» Bloc de texte:

-*-

350 (1) L’organisme de certification est tenu de révoquer la certification dans les cas suivants :

350 (1) The certification body must cancel a certification if

a) le titulaire du certificat omet de prendre des mesures correctives dans les trente jours suivant la date de suspension de la certification;

(a) the holder of the certificate fails to take corrective action within 30 days after the day on which the certification was suspended;

b) le titulaire ne s’est pas conformé à l’article 15 de la Loi dans le cadre de la demande visée aux articles 344 ou 347 ou à tout moment pendant la période de validité de la certification;

(b) the holder of the certificate was not in compliance with section 15 of the Act in respect of the application made under section 344 or 347 or at any time during the period of validity of the certification;

[...]

[...]

[Je souligne.]

[Emphasis added.]

[26] L’article 15 de la Loi sur la salubrité des aliments, dont il est question à l’alinéa 350(1)b), est une disposition générale qui interdit de faire une « déclaration fausse ou trompeuse » ou de fournir des « renseignements faux ou trompeurs » aux personnes exerçant des attributions sous le régime de la loi :

Renseignements faux ou trompeurs

False or misleading information

15 Il est interdit à toute personne de faire une déclaration fausse ou trompeuse à une personne qui exerce des attributions sous le régime de la présente loi, ou de lui fournir des renseignements faux ou trompeurs, relativement à toute question visée par toute disposition de la présente loi ou des règlements, notamment dans le cadre d’une demande de licence, d’enregistrement ou d’agrément.

15 It is prohibited for a person to make a false or misleading statement to any person who is exercising powers or performing duties or functions under this Act — or to provide him or her with false or misleading information — in connection with any matter under any provision of this Act or the regulations, including in respect of an application for a licence or registration.

[Je souligne.]

[Emphasis added.]

[27] L’application combinée de l’alinéa 350(1)b) du Règlement sur la salubrité des aliments et de l’article 15 de la Loi sur la salubrité des aliments signifie qu’un organisme de certification doit révoquer une certification si le titulaire a fait ou fourni une « déclaration fausse ou trompeuse » ou fourni des « renseignements faux ou trompeurs » à une personne exerçant des attributions sous le régime de la Loi sur la salubrité des aliments à l’égard de sa demande ou à tout moment pendant la période de validité de la certification.

-*-

Quelques entrées

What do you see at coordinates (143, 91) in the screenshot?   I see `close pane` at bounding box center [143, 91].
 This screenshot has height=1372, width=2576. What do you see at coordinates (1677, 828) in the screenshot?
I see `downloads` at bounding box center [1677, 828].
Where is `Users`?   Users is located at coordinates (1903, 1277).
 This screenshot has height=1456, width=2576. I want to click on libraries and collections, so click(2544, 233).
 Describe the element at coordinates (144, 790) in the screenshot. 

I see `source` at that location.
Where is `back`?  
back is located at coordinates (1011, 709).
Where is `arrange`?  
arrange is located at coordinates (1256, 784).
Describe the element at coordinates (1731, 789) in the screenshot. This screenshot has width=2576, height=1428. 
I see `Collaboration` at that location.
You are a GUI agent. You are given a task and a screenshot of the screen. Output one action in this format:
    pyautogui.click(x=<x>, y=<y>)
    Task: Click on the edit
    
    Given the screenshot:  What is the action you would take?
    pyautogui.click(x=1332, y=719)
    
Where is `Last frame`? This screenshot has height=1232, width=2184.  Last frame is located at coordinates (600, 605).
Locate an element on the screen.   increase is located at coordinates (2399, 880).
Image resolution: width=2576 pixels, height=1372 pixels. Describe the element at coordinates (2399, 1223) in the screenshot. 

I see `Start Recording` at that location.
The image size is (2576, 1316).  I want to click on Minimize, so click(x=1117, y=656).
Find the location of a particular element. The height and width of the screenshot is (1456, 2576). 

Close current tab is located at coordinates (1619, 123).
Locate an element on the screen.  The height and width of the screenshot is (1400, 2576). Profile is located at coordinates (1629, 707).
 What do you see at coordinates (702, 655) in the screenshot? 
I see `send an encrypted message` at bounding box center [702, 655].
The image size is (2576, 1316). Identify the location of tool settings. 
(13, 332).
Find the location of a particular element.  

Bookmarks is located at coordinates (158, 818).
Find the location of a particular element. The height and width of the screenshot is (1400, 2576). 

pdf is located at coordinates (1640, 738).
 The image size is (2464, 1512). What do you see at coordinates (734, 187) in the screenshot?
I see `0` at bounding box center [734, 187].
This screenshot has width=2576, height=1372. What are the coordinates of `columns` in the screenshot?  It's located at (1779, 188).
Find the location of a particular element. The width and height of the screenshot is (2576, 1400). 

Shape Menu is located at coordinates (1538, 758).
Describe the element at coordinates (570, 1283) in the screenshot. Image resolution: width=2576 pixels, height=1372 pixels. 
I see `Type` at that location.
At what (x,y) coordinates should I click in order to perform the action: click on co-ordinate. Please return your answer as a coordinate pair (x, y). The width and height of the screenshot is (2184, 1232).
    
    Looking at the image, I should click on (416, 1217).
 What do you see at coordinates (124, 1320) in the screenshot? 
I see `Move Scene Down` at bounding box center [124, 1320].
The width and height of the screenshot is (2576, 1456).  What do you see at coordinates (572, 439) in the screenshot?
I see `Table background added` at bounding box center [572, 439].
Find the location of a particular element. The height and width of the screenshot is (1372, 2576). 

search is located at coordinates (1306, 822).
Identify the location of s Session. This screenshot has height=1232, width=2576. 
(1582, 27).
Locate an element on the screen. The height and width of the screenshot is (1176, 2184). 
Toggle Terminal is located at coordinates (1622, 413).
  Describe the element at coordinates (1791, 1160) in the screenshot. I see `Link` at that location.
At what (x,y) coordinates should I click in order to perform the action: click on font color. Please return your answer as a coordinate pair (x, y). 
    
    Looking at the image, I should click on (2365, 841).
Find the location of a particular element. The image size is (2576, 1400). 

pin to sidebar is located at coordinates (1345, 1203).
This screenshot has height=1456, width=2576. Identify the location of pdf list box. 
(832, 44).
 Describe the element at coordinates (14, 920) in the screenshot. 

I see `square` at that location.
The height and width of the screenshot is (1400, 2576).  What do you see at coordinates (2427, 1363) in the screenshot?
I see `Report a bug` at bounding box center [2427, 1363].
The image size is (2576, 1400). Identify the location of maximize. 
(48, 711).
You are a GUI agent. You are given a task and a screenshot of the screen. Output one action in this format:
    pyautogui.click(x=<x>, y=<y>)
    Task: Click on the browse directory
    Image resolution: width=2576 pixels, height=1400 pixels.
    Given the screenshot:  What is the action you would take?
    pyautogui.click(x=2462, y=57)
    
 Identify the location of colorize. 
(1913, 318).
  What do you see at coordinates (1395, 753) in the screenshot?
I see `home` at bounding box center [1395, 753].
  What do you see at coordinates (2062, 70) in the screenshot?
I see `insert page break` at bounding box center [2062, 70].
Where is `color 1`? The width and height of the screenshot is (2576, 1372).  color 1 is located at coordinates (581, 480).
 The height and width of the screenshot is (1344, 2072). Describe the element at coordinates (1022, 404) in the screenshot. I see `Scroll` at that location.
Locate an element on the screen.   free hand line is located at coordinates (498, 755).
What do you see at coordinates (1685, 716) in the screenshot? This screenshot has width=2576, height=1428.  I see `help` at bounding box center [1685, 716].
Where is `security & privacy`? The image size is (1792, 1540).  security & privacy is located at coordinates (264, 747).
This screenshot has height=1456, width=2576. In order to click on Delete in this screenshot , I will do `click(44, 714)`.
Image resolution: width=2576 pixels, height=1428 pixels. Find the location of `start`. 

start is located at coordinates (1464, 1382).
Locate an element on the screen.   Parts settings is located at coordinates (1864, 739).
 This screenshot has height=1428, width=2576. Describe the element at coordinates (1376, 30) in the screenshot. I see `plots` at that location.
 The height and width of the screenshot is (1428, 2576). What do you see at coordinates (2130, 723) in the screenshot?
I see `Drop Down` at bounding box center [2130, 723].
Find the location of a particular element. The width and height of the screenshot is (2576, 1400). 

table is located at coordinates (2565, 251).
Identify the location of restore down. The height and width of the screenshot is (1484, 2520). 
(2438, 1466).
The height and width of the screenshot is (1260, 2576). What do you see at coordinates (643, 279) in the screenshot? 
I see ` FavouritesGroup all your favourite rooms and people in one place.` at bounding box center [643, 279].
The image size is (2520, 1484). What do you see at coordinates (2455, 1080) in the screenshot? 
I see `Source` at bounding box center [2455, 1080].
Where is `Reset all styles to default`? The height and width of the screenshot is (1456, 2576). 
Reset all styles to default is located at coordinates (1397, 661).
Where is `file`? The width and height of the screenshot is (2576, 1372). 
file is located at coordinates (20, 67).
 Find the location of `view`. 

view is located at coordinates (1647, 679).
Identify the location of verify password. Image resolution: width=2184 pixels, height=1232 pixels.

-*-

» But de l’exercice: D’après le bloc de texte, de combien de jours après la date de suspension de la certification le titulaire dispose-t-il pour prendre des mesures correctives avant que l’organisme soit tenu de la révoquer ?

» Réponse: Trente jours suivant la date de suspension de la certification.